== Prompt ==
Set down every record below exactly as it stands, with the pictures omitted.
─── Provided information ───
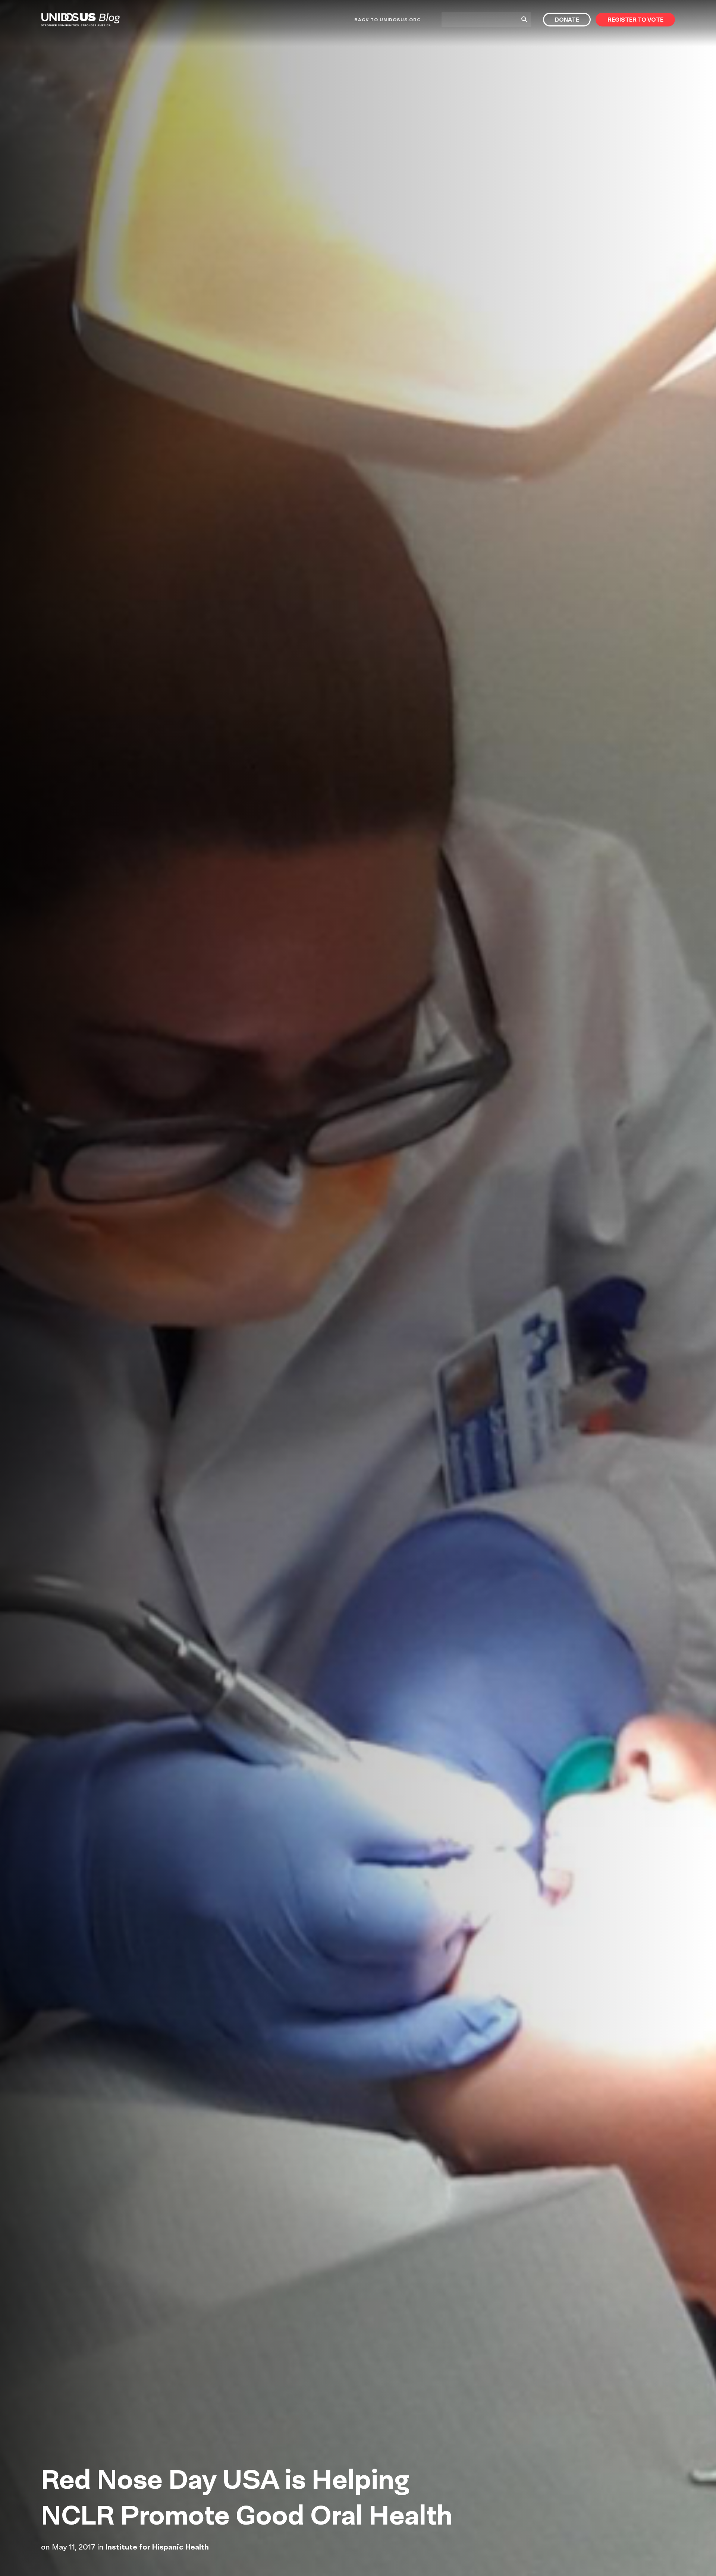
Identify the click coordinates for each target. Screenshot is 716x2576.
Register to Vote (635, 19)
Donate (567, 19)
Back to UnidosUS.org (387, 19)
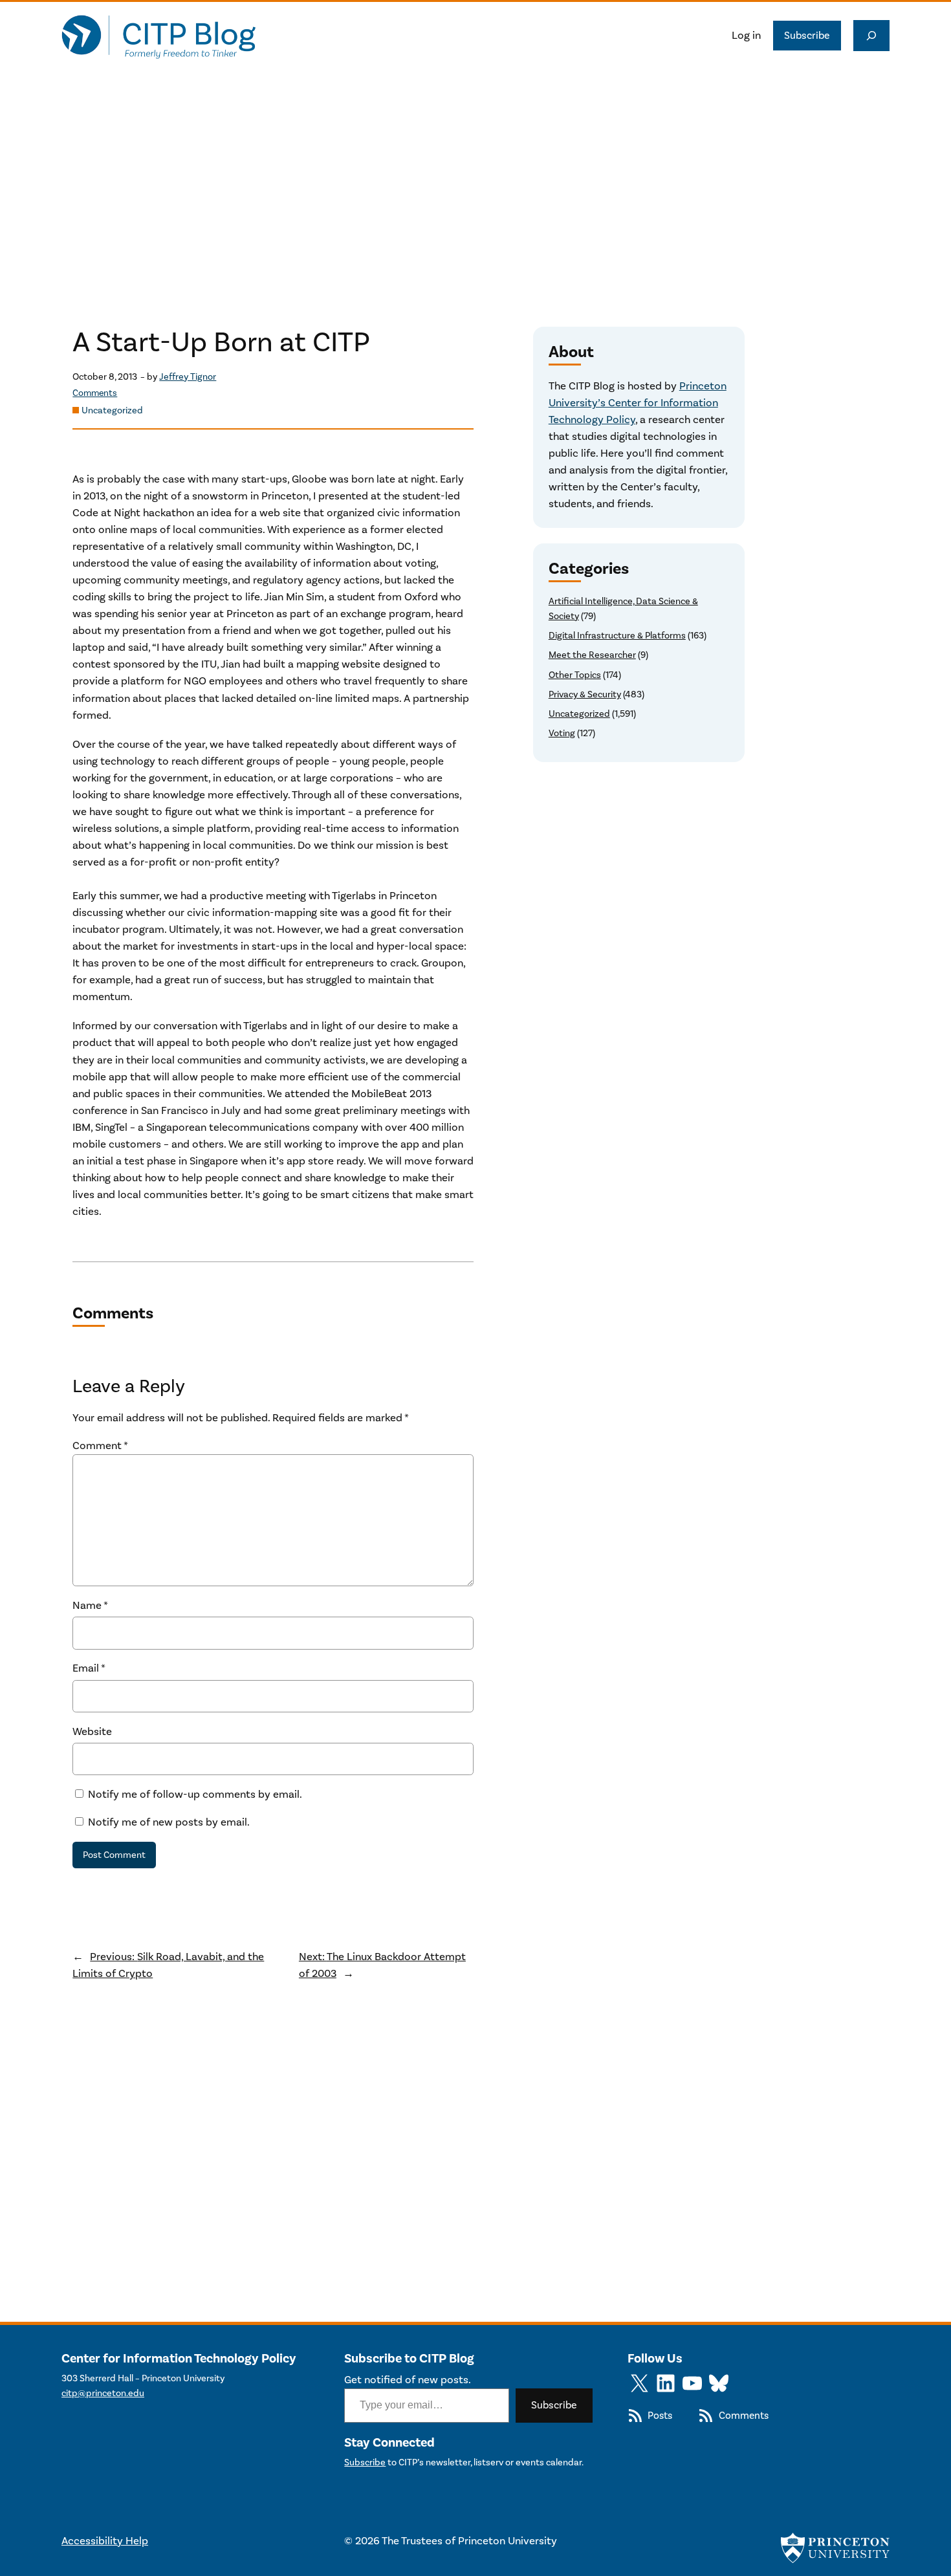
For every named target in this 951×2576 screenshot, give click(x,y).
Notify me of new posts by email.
───
== The answer ==
Identify the click coordinates for each target. Screenshot is 716x2576.
Register to Vote (635, 19)
Donate (567, 19)
Back to UnidosUS.org (387, 19)
For every named target in this 951×2576 screenshot, give click(x,y).
Notify me of new posts by email.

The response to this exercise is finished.